Despite the moderate phenotype of Carabin−/− mice and the short window of Carabin's action on B‐cell response in vivo, the simultaneous activation of the BCR and TLR led to autoimmunity in a subgroup of mice. Indeed, under TLR9 activation in vivo, anti‐DNA Carabin−/− B cells were producing autoantibodies, leading to the development of a disease similar to mesangial type II lupus glomerulonephritis (ISN/RPS classification of lupus nephritis) with a incomplete prevalence. Thus, the deficiency of Carabin could lead to a sustained production of autoantibodies by B cells, providing that a TLR9 signal is concomitantly present. These results are consistent with the role of endogenous and exogenous TLR ligands in autoantibody production as it has been shown in the AM14 Rheumatoid Factor (RF, anti‐Fcγ autoantibody) transgenic murine model. AM14 B cells proliferated in response to chromatin‐IgG complexes (Leadbetter et al, 2002). The same BCR/TLR dual signaling applied to anti‐DNA transgenic B cells: anti‐DNA 3H9 transgenic B cell proliferated in response to CpG dinucleotides (CG50) in a TLR9‐specific manner (Viglianti et al, 2003). From these results, a model can be drawn in which an autoreactive B cell can be activated by autoantigenic ligands for TLR9, such as CpG, transporting the immune complexes (for RF) or the DNA (for anti‐DNA BCR) to the endosome, leading to TLR9 activation. However, the frequent exposure of an individual to TLR9 ligands (endogenous or exogenous like during everyday life infectious events) without the systematic production of autoantibodies suggests the existence of a protective negative regulation of this dual signaling process. The fact that some Carabin KO and B‐cell‐specific Carabin KO mice immunized with CpG‐DNA produce higher titers of anti‐dsDNA antibodies indicates that Carabin, by regulating the Erk pathway, could be implicated in this negative regulation. Carabin could prevent the early activation of anergic or ignorant autoreactive B cells after infection‐induced TLR, and notably TLR9, signaling. Further experiments will directly test this model.
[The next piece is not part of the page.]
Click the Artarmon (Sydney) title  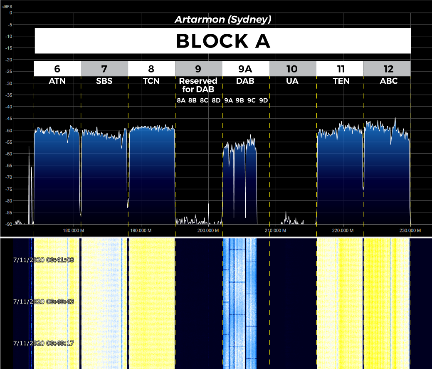[x=223, y=20]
Our in vitro experiments suggest a mechanism, which could explain how low B‐cell levels of Carabin can favour overt autoimmunity after TLR9 activation: Carabin inhibits the molecular crossroad between the BCR pathway and the TLR9 pathway. A crossroad has already been demonstrated in macrophages between TLR9 and Ras (Xu et al, 2003) and whether Ras itself, or another closely related molecular partner, is directly involved merits further investigations. Our results show that, after BCR stimulation or BCR‐TLR9 costimulation, the absence of Carabin in B cells accelerates Erk phosphorylation and increases Egr1 transcription and CD44 expression, confirming the implication of Erk phosphorylation in B‐cell function as suggested by Dinkel et al (Dinkel et al, 1997; 1998). Interestingly, but for possible multiple molecular reasons, Erk phosphorylation was also increased in BCR‐stimulated B cells from 4‐month‐old (NZB × NZW)F1 mice (unpublished observations) otherwise showing a 50% decrease of Carabin expression.
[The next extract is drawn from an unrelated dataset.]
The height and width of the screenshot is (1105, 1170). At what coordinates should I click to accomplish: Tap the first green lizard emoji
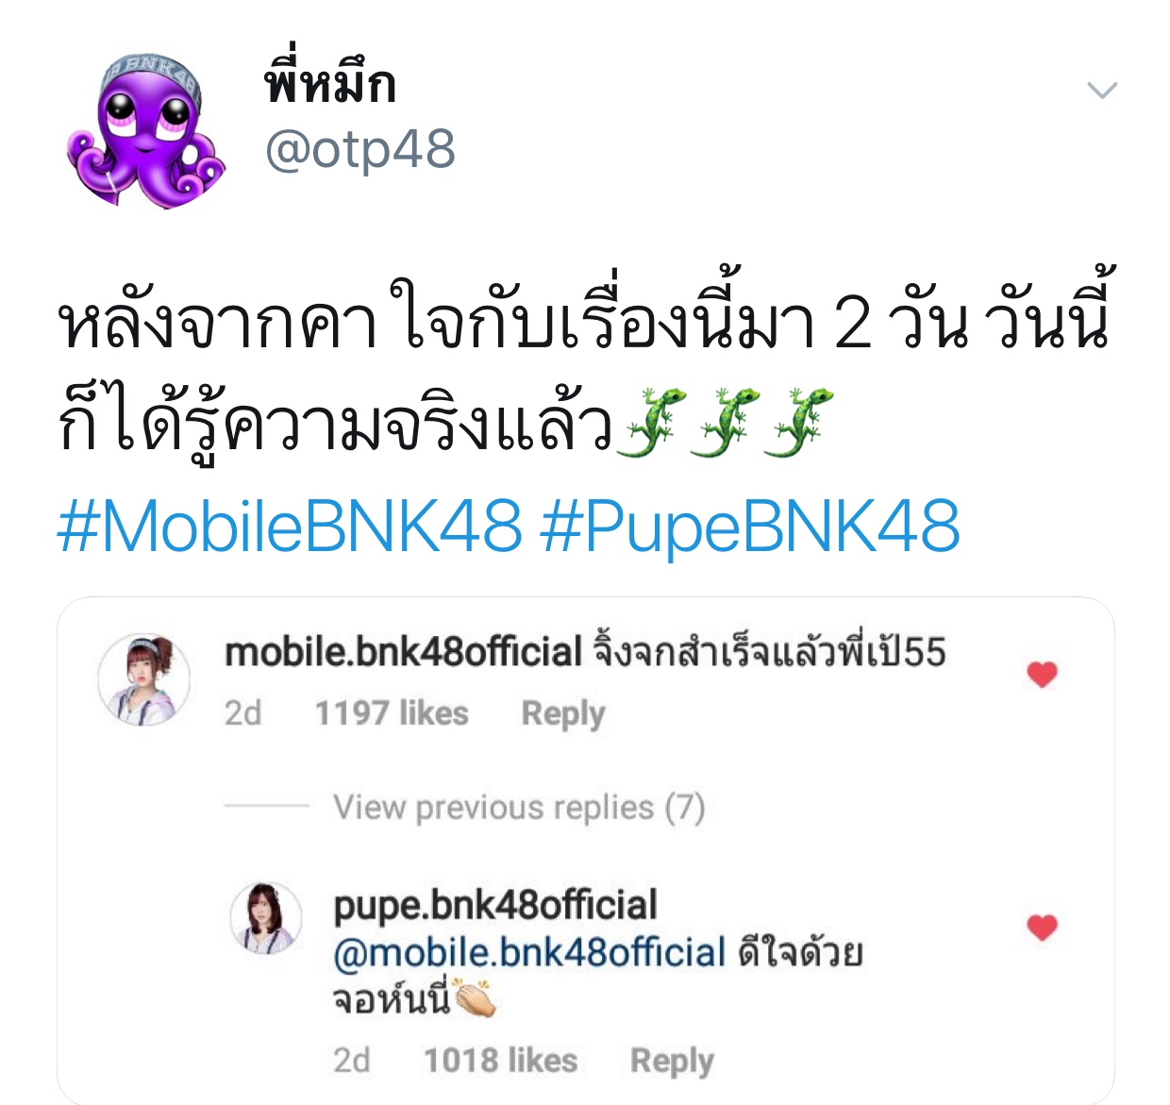pyautogui.click(x=649, y=421)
In humans, Carabin was not to date identified as a candidate susceptibility gene during GWAS. However, the low expression of Carabin in B cells during SLE could result from an epigenetic phenomenon, which now needs to be clarified. Carabin 3′ UTR sequence does not contain any target sequences for miRNAs, which have been associated to SLE. We can also hypothesize that environmental factors (UV‐light exposure, oestrogens, drugs, infections) can aggravate Carabin underexpression in SLE B cells.
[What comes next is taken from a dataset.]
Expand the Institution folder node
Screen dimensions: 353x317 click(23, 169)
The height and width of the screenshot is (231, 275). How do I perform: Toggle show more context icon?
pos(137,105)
Deciphering the molecular partners of Carabin in B cells as well as identifying the correlations of Carabin levels and clinical phenotypes of the lupus patients could lead to the indentification of new therapeutic targets. In addition, the cross of Carabin‐deficient mice into various SLE models will be useful to better understand the mechanism by which the deficiency of Carabin could contribute to autoimmunity. Finally, it would be important to evaluate if a low expression of Carabin is also a characteristic of other autoimmune diseases. This point must be evaluated in a prospective way in new cohorts of patients.
MATERIALS AND METHODS
Patients with SLE fulfilling at least four diagnostic criterias according to the American College of Rheumatolog (Hochberg, 1997) were prospectively included in two consecutive cohorts provided that they were in a quiescent phase of the disease and received minimal treatment (no immunosuppressive drugs). Purified B cells from the first 17 patients (and 9 age and sex matched controls) were subjected to a pangenomic transcriptoma analysis (Affymetrix GeneChip human genome U133 plus 2.0). In the second cohort, B cells were purified from 10 patients and 10 healthy individuals, total RNAs were extracted and Carabin mRNA expression was determined by real time quantitative RT‐PCR. This study was approved by the ethic comity of the Hôpitaux Universitaires de Strasbourg and patients gave their written informed consent.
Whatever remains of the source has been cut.